[COSA SI CHIEDE]
1) Elenca tutti i militari che il testo sulle esecuzioni cita per nome.
2) Riprendi il testo sulle esecuzioni e proseguilo a partire dall'ultima frase riportata.

[DOCUMENTO]

--------------------------------

Nella Roma papalina il boia Giambattista Bugatti – per tutti Mastro Titta – con 516 esecuzioni è certamente il più noto ma  tra il popolo esistono i bulli che esercitano “l’abbottata” (la vittima costretta a gonfiare le gote) a suon di schiaffoni in faccia, roba da poco se si contano dal 1890 al 1896, 2.354 duelli alla sciabola, ma soprattutto con la “molletta”, un coltello a serramanico con lama di 25 centimetri: dal 1890 al 1896 almeno mille ferimenti e un centinaio di vittime, dal 1890 al 1940 oltre 600 vittime tra i popolani.

Il primo gennaio del 1890 entrò in vigore il codice Zanardelli che derubricava la pena di morte (ma restava nel codice militare in tempo di guerra, abolita dopo la Costituzione del 1948, solo il 14 ottobre del 1994) e la grande falce nera scelse il fucile per l’esecuzione. Perché la fuggevole Belle Époque fu breve, la Grande Guerra provocò la morte di 651.000 militari e 589.000 civili italiani dai campi di battaglia alle retrovie. I dati emessi dal Ministero della guerra nel 1927 riportano che tra il 1815 e 1918 i tribunali militari rinviarono a giudizio 262.481soldati, 170.000 le condanne. A morte, in prevalenza in contumacia, 3.000 perché prigionieri del nemico o proclamati disertori. Il 75% dei prigionieri austriaci o tedeschi, circa 1061, 750 furono fucilati a cui si aggiungono altri 300 esecuzioni sommarie registrate ufficialmente. Ma sul fronte fu ancora peggio, Cadorna fu forse l’unico a proclamare la “decimazione” nei riguardi delle proprie truppe (qualche caso sul fronte francese) ovvero l’estrazione a sorte di un numero di soldati per il contingente che si era rifiutato di combattere o di obbedire all’assalto – ma anche nel caso l’assalto fosse andato male e si fossero macchiati di “codardia” –, per spingere la prima linea all’assalto, era in uso dalle retrovie lanciare l’ultima serie di cannonate a pochi metri dalla propria trincea: era il momento di saltare fuori. Esemplare il comportamento del generale Andrea Graziani, nel 1916 un reparto mandato all’assalto venne falciato dalle mitragliatrici austriache, ritornarono solo in quattro, condotti sotto un castagno gli venne intimato di scavare una fossa, poi legati insieme ai bordi della buco lo stesso generale li fucilò. Un’altra volta, due alpini cantavano invocando la pioggia, l’ufficiale lo interpretò come un rifiuto di andare all’attacco e ne ordinò la fucilazione che solo per un caso non venne eseguita. Va invece peggio al soldato Pietro Scribanti, che sull’attenti tiene un sigaro in bocca, viene messo ai ferri e fatto fucilare; dopo la ritirata di Caporetto per “decimazione” in 57 finiscono al muro nel novembre del 1917, ordinato dallo stesso generale.

--------------------------------

[CONTENUTO DEI DATI]
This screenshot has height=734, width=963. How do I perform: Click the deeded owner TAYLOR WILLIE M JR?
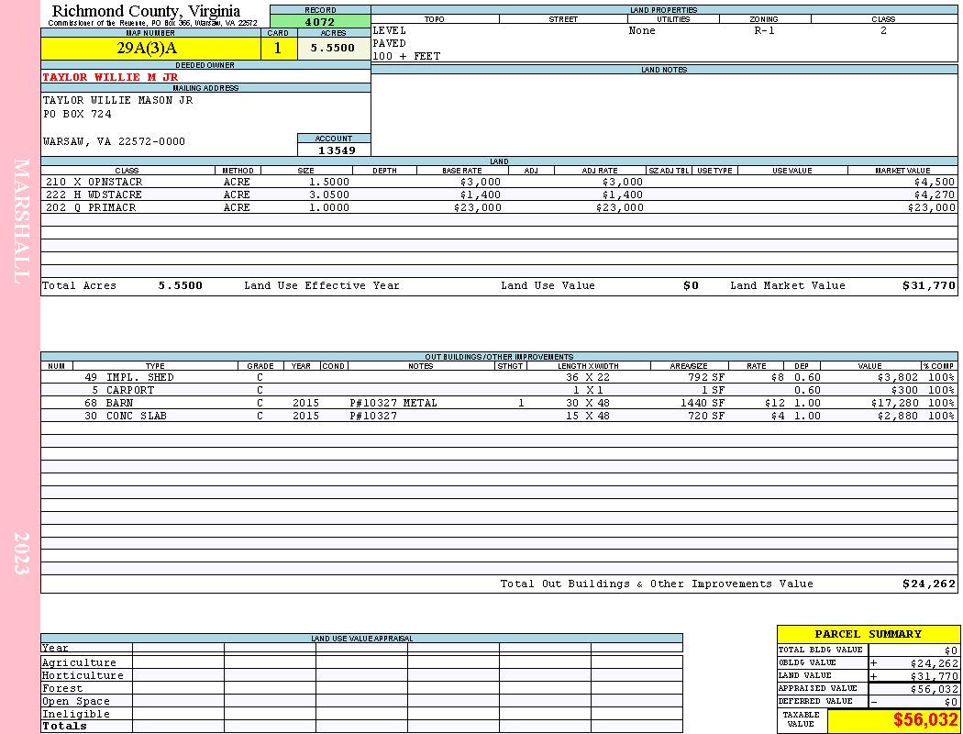click(110, 77)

--------------------------------

[RISPOSTE PER CONSEGNA]
1) Cadorna, il generale Andrea Graziani, il soldato Pietro Scribanti

2)
La “Nera mietitrice” è quella che non lascia scampo al coraggio, all’onore o alla vigliaccheria perché invisibile, si mostra già nel 1915 con i gas al fosgene e all’Yprite – sebbene fossero vietati dalla convenzione dell’Aja del 1899, ribadita poi dalla convenzione di Ginevra del 1925 –, il 29 giugno del 1916 sul Monte del San Michele la provarono i fanti italiani: 2.500 morti e migliaia di intossicati. La restituirono agli austriaci sull’Isonzo nel 1917 e sull’ultima battaglia del Piave nel giugno del 1918, senza consumare tutte le 13.000 tonnellate di gas che avevano nel frattempo prodotti. Produzione che aumentò visto che nel 1935 aggredendo l’Etiopia, l’esercito al comando di Rodolfo Graziani ne impiegò ben 270 tonnellate, come se non bastasse anche 1000 tonnellate di bombe caricate a iprite per l’aeronautica e 60.000 bombe per l’artiglieria caricate con l’arsina, l’idruro di arsenico.

Il codice d’onore nella società civile, a partire dalla seconda metà dell’800, viene fatto proprio, insieme al rispetto che vieta il tradimento agli affiliati, nelle aree del Sud del Paese dalle organizzazioni criminali denominate Mano nera o Camorra, Sacra Corona Unita, Cosa Nostra o Mafia e Ndrangheta. Una gerarchia di famiglie o cosche che controllano il territorio con gli “uomini d’onore”. Il primo processo ai camorristi avvenne tra il 1911 el 1912 quando furono emesse condanne per 400 anni; era stato il pentito Abbatemaggio a indicare molti capi, ma nel 1927, diventato squadrista e amico di Amerigo Dumini (che sarà l’assassino di Matteotti), ritratta le accuse affermando che gli erano state estorte: tutti saranno scarcerati senza alcun clamore, c’è già uno Stato nello Stato.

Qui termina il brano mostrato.